Flight commanders: Leading charge

Story and photos by
Senior Airman Devin M. Rumbaugh
86th Airlift Wing Public Affairs

A crew chief with the 721st Aircraft Maintenance Squadron marshals a U.S. Air Force C-17 Globemaster III on Ramstein Air Base, Oct. 31. The 521st Air Mobility Operations Wing hosted a flight commander’s course, focused on training company grade officers, who are liaisons between the Airmen on the ground and the squadron commanders.


Approximately 16 company grade officers assigned to the 86th Airlift Wing, 521st Air Mobility Operations Wing and their geographically separated units attended the 521st AMOW flight commander’s course on Ramstein Air Base, Oct. 30 to Nov. 1.

U.S. Air Force Senior Airman Clark Dewhitt, 721st Aircraft Maintenance Squadron propulsions journeyman, takes a photo of a C-17 Globemaster III engine on Ramstein Air Base, Oct. 31.

The course focused on training officers in flight commander positions to fill the liaison role between Airmen on the ground and the squadron commander.

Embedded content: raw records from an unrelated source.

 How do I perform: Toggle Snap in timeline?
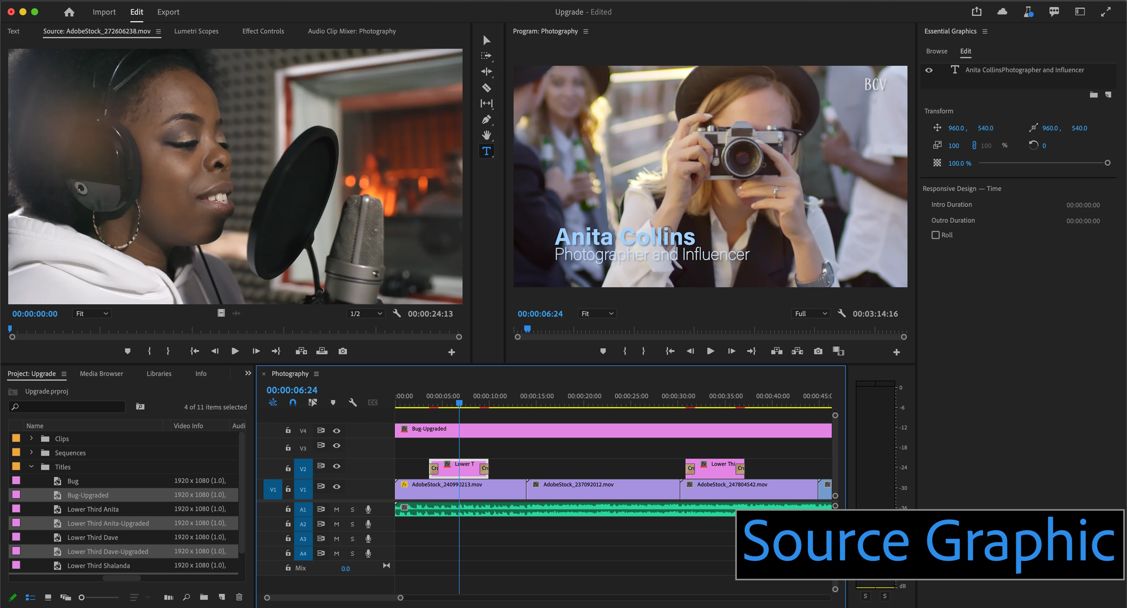[293, 402]
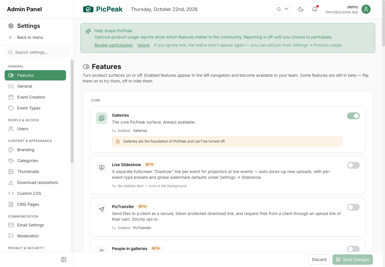Click the Live Slideshow monitor icon
The height and width of the screenshot is (267, 385).
coord(102,168)
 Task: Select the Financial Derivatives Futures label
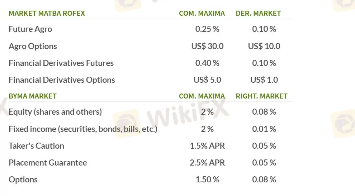61,63
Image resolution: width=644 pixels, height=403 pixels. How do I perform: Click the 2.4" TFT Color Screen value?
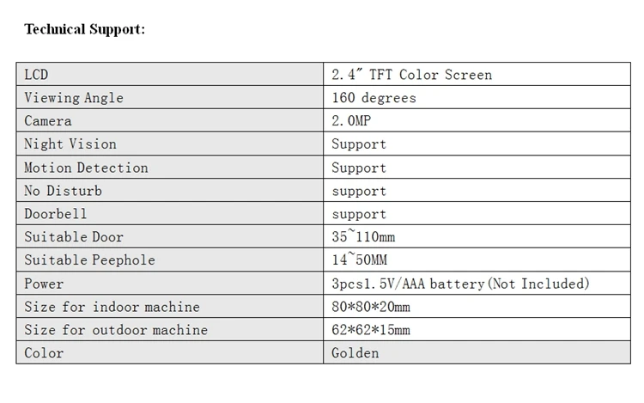(411, 75)

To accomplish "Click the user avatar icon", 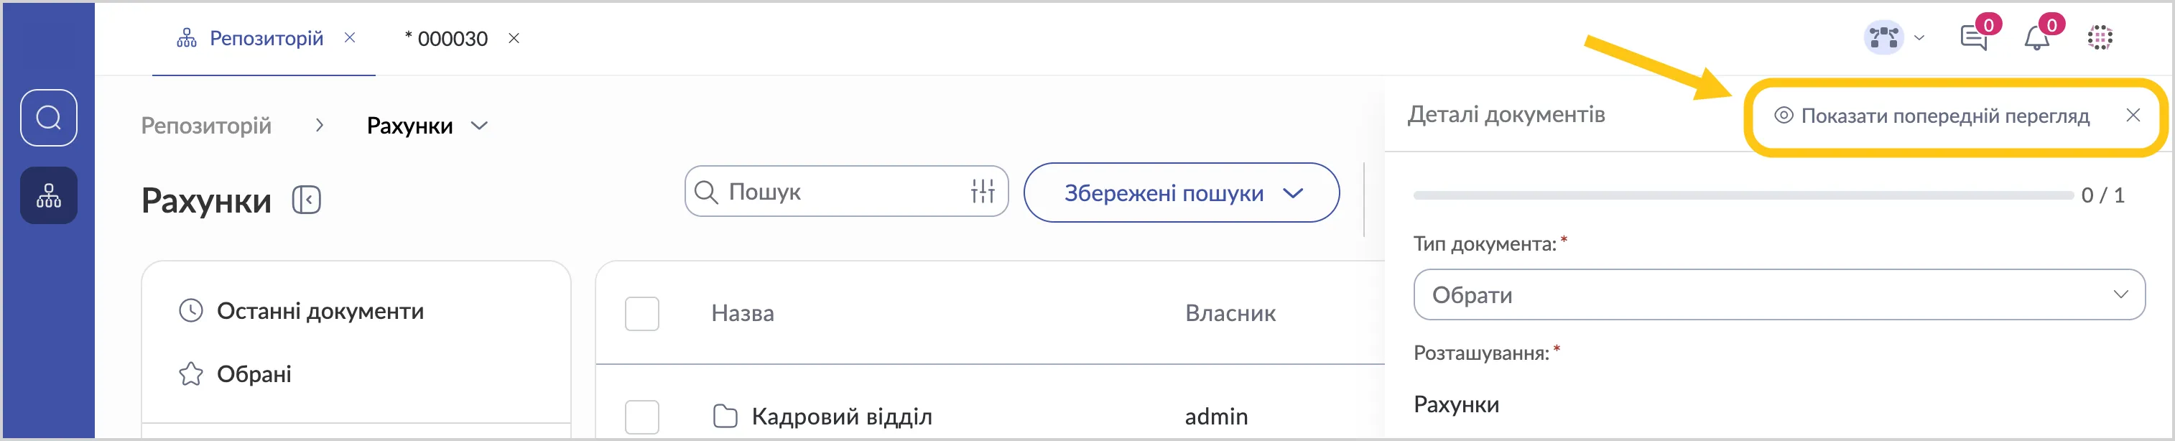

“I think the biggest thing, especially as a flight commander, is listening to your Airmen, figuring out where the issues are and how you can be that translator between your squadron commander and your Airmen, and figuring out what they need to employ that in the best way possible,” said U.S. Air Force 2nd Lt. Sara Loveless, 721st Aerial Port Squadron air terminal operations center duty officer.


For newer officers like Loveless, this training helped build a network of fellow officers she can reach out to when she needs additional guidance. More experienced officers like U.S. Air Force Capt. Christian Lora, 424th Air Base Squadron airfield operations flight commander, praised the curriculum.

“This is the first time I’ve been in this course. It’s been awesome. One of the key take aways is that (the course) is very broad. It touches on a lot of different things, not just supervising enlisted members,” said Lora.

U.S. Air Force Staff Sgt. Richard Leseberg, 721st Aerial Port Squadron, noncommissioned officer in charge of in-transit munitions facility, loads a pallet of rations onto a truck on Ramstein Air Base, Oct. 31.

The course brought in briefers who’ve held multiple flight commander roles to share their experiences on how they successfully lead their Airmen.

“It has been an awesome opportunity to hear from other officers that range from brand new second lieutenants to mid-level captains from multiple different career fields,” said Loveless.

The course also demonstrated how to lead through recent changes in the enlisted force structure, and how flight commanders should use first line enlisted members to better accomplish the mission.

“It’s been an awesome opportunity to soak up the wisdom of those who have had a lot more experience,” said Loveless.

“This program has been able to give me the tools to do my job. I’m now able to rate my Airmen the way the Air Force wants me to,” said Lora. “They are giving me the right tools to do it well and I’m giving everyone an opportunity.”